Parts of the exercise:
a) Rewrite everything in the excerpt about rent assistance from "After the assistance, Davis" down to "in soon after.", replacing "three-bedroom" with "two-bedroom".
b) Answer these questions using the excerpt about rent assistance.
(i) How much were they approved for this spring to get caught up on back rent?
(ii) Where was the three-bedroom house they found?
(iii) When did they close on the house?
c) State whether each statement agrees with the excerpt about rent assistance, and quote the words from the excerpt that decide it.
(i) JFCS delivers its services on a non-denominational basis.
(ii) Schoengold believes most people are far from the risk of homelessness.
(iii) Davis said they fell behind on rent again after the assistance.

Document excerpt:
-- Opening Marker --
This spring, they were approved for $1,500 to help them get caught up on back rent, said Susan Schoengold, coordinator of Jewish Financial Assistance and Jewish Care Management at JFCS, which delivers mental health and human services on a non-denominational basis.

“She’s lived through it on both sides of the story,” Schoengold said of Davis.

“You can save for your typical rainy day, but no one planned for Covid, and look at what happened with housing,” Schoengold said, adding that she is helping many clients in desperate need of assistance amid the worsening crisis in affordable housing.

“I think that even people who don’t realize they’re vulnerable probably are,” Schoengold said. “I do feel like most of us are one catastrophe away from homelessness.”

After the assistance, Davis said they stayed current on their rent and continued their housing search – finally finding a three-bedroom house in South Venice.

They closed on the house in late August and moved in soon after.
-- Closing Marker --
Stored items
-- Opening Marker --
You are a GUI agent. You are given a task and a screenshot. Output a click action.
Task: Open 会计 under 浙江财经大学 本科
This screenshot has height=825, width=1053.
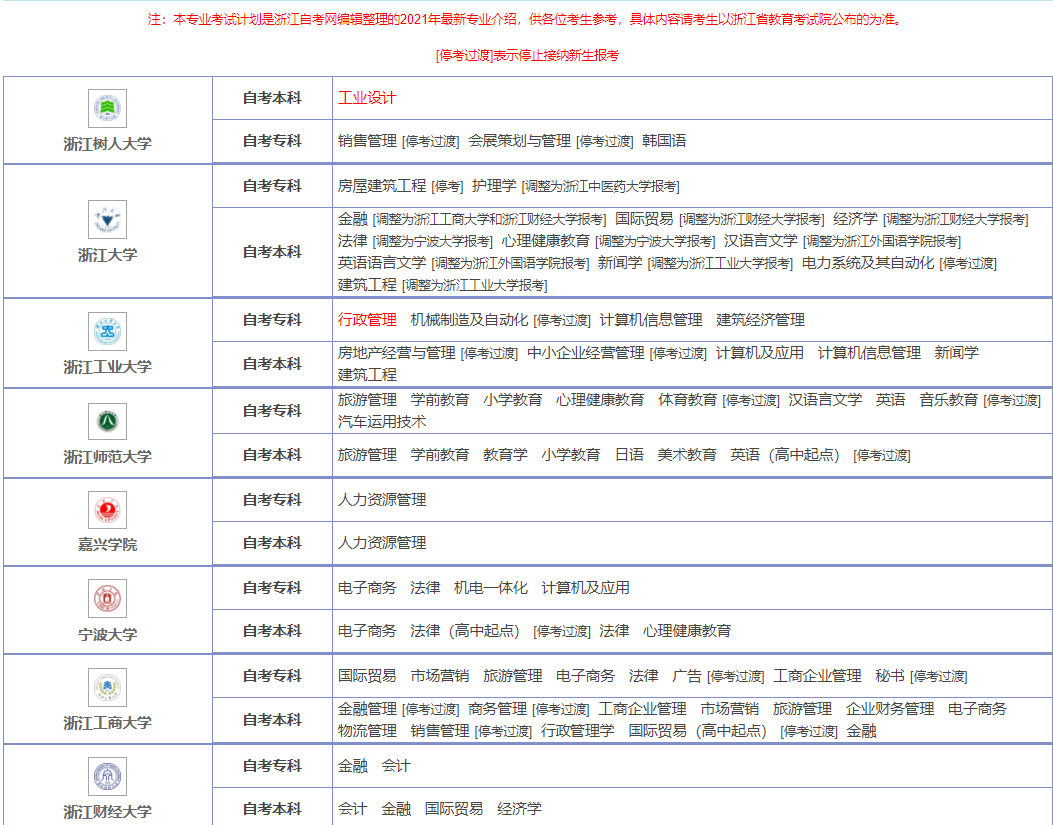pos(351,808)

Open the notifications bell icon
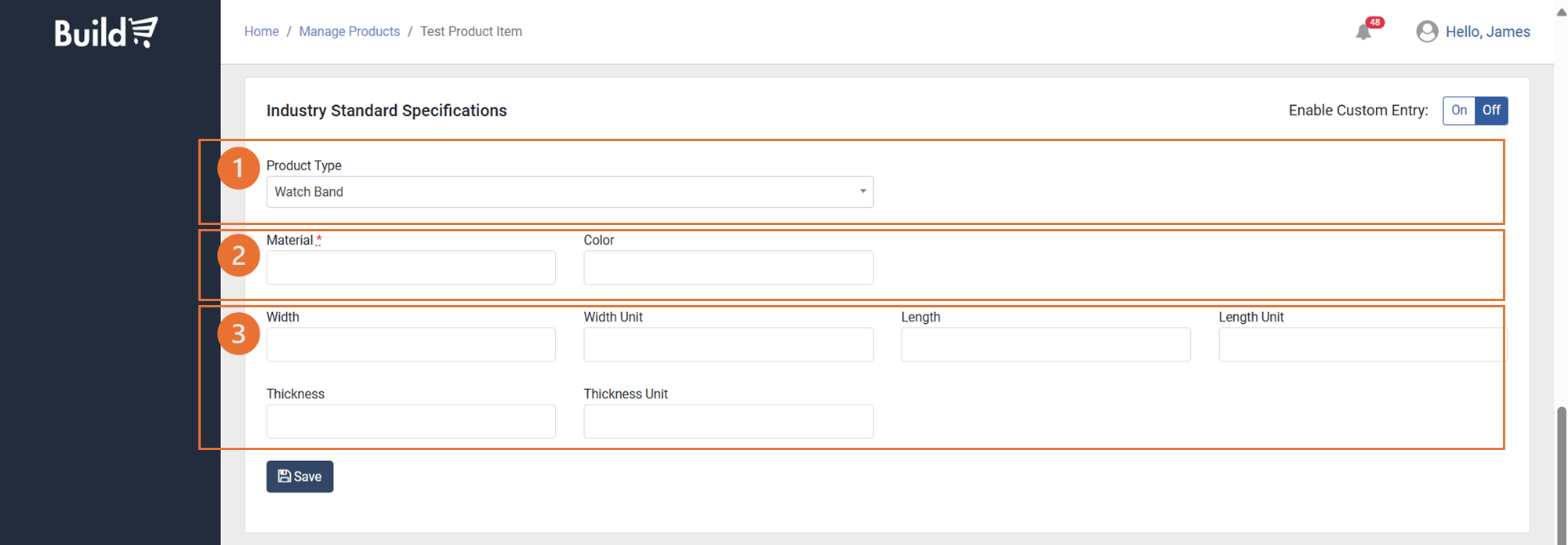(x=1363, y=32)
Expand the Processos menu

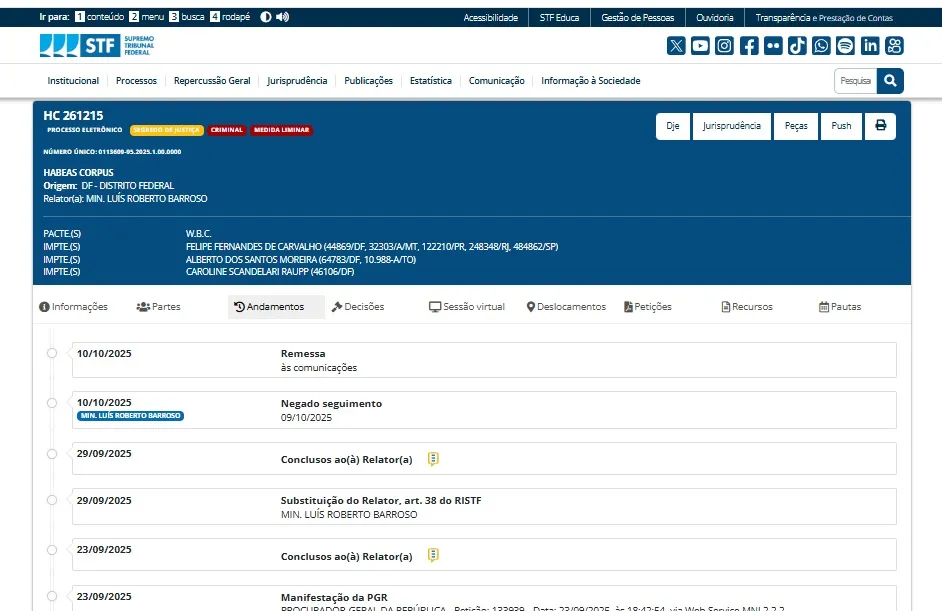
-- Closing Marker --
Responses to the tasks:
a)
After the assistance, Davis said they stayed current on their rent and continued their housing search – finally finding a two-bedroom house in South Venice.

They closed on the house in late August and moved in soon after.

b)
(i) $1,500
(ii) South Venice
(iii) Late August

c)
(i) Yes: "which delivers mental health and human services on a non-denominational basis"
(ii) No: "I do feel like most of us are one catastrophe away from homelessness."
(iii) No: "After the assistance, Davis said they stayed current on their rent"